Cold temperatures push sap into the roots of the plant, which allows crews to trim back vines safely. The winter layover also gives the plant time to heal from the pruning cuts. Click here to learn about winter pruning from KHQA This Morning.
Winter is also an important time in the process to create wine.
Right now thousands of gallons of Baxter's wine is going through what's called cold stabilization. That allows solids in the liquid to settle out before bottling.
"All of the solids that's been in the wine throughout the process will settle to the bottom of the tank," said Logan. "The tartrates and everything else will come out and the wine will get a little bit clearer until we get through the filtering process."
Click here to learn more about the wine bottling process.
Baxter's grows twenty different varieties of grapes in its vineyard, which makes up 13 different varieties of wines.

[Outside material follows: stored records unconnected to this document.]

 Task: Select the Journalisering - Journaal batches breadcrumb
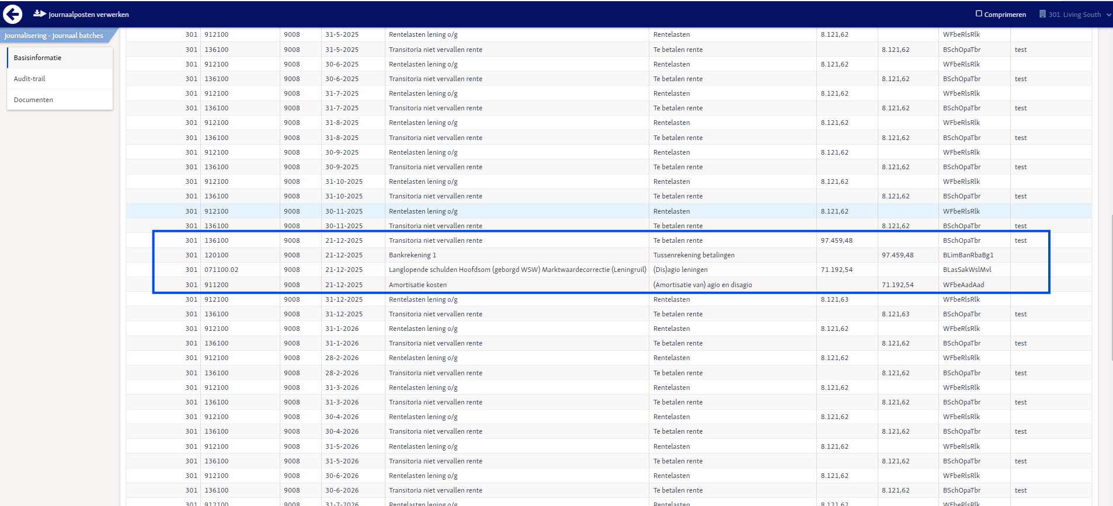click(54, 36)
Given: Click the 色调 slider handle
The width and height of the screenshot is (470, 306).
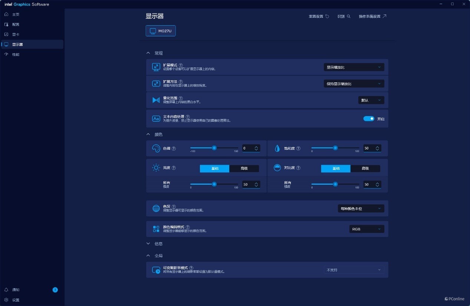Looking at the screenshot, I should click(214, 148).
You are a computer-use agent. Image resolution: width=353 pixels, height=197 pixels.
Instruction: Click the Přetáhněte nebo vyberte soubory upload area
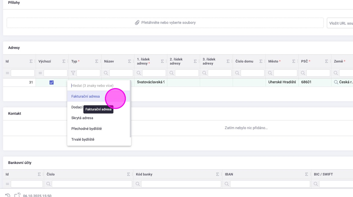click(165, 23)
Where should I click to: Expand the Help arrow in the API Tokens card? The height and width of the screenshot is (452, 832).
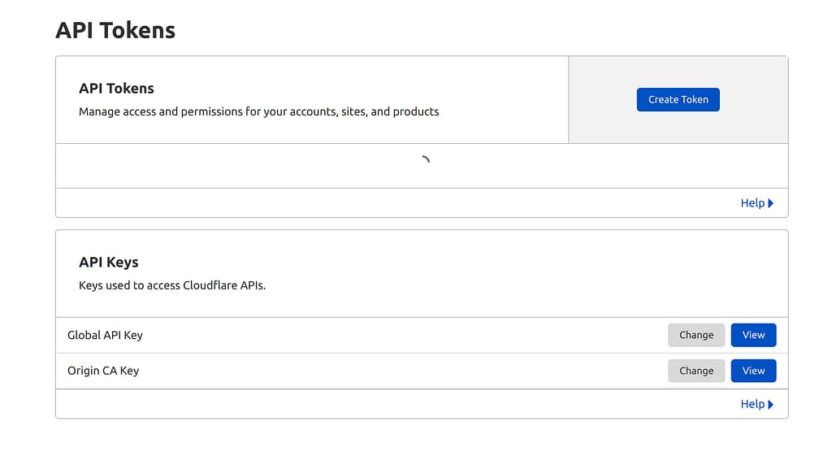(x=770, y=203)
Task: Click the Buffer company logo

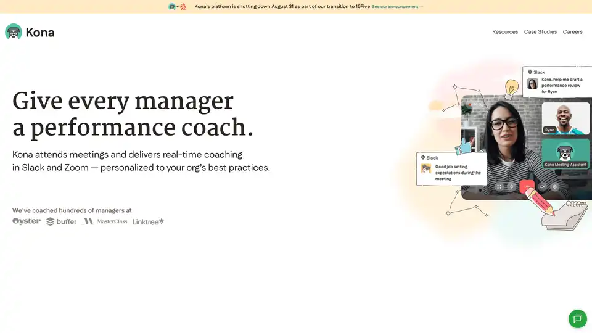Action: tap(62, 221)
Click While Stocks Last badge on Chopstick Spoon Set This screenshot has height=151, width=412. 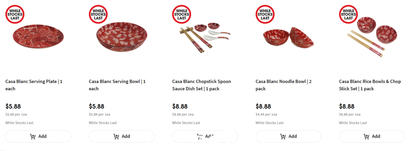(x=182, y=14)
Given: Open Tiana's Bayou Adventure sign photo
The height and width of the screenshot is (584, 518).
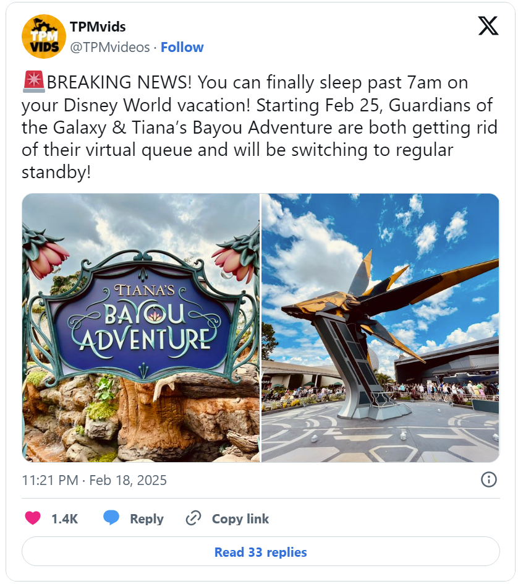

Interestingly enough, did you know that most wine drinkers' pallates change during the winter?
Staff behind the counter say in the colder months, people tend to sip more on the drier, red wines.

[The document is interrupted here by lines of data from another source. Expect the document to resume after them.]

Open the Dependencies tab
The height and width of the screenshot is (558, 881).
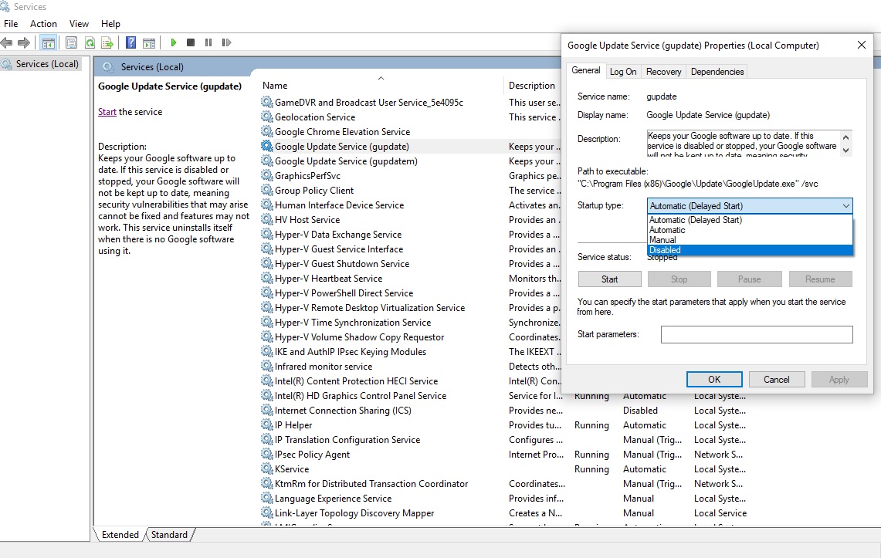[x=717, y=71]
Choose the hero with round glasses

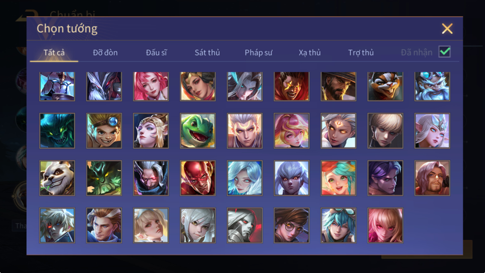(292, 225)
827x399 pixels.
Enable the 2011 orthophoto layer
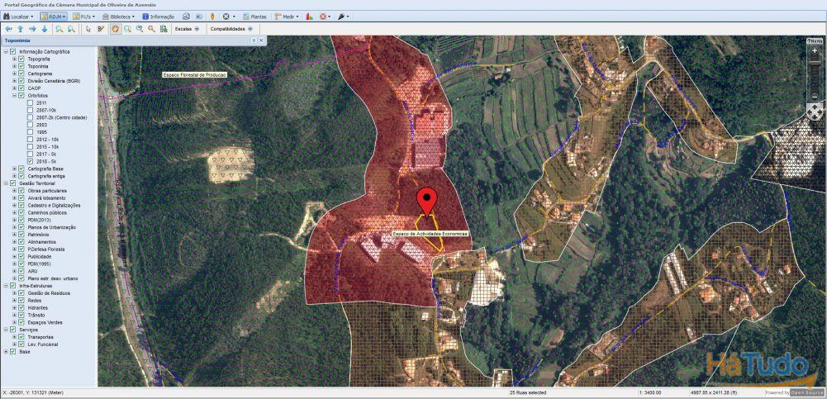point(31,102)
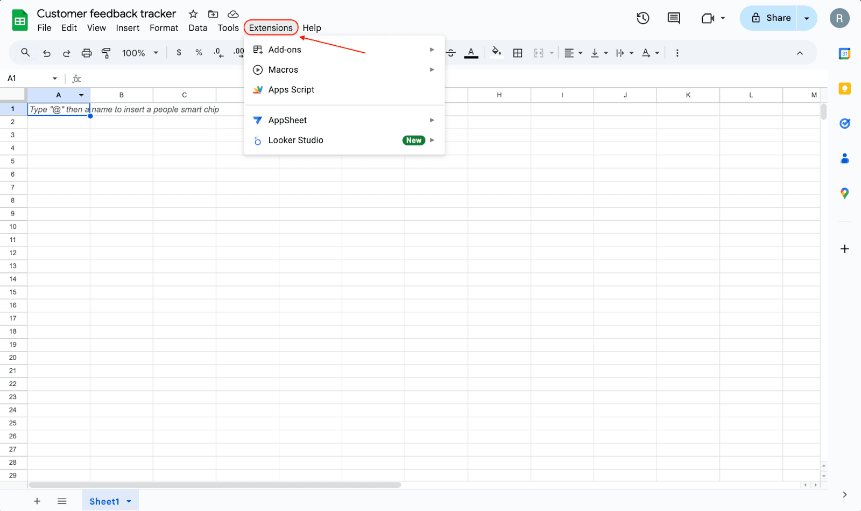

Winos are more likely to pick up sweeter wines in the spring and summer months.
You can learn more about the winter pruning process March 8 as part of a Pruning Workshop at Baxter's Winery.

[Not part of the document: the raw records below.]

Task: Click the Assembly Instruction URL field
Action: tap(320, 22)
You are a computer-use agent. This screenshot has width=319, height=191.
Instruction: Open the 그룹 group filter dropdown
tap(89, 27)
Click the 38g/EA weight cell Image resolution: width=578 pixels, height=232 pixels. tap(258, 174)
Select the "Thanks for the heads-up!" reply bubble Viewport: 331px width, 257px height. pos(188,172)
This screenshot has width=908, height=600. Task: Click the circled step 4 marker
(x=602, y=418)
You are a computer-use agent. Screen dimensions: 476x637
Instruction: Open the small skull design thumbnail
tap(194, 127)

Kelly Logan, Owner/Vineyard Manager of Baxterâ??s Vineyards will give people pruning lessons from 9 a.m. to 12 noon. Participants will learn about spur pruning to establish cordons on newly planted grape vines along with other vineyard techniques. Registration is $10 per person and includes the workshop, light refreshments, and a glass of wine following the workshop. Call (217)453-2528 for reservations.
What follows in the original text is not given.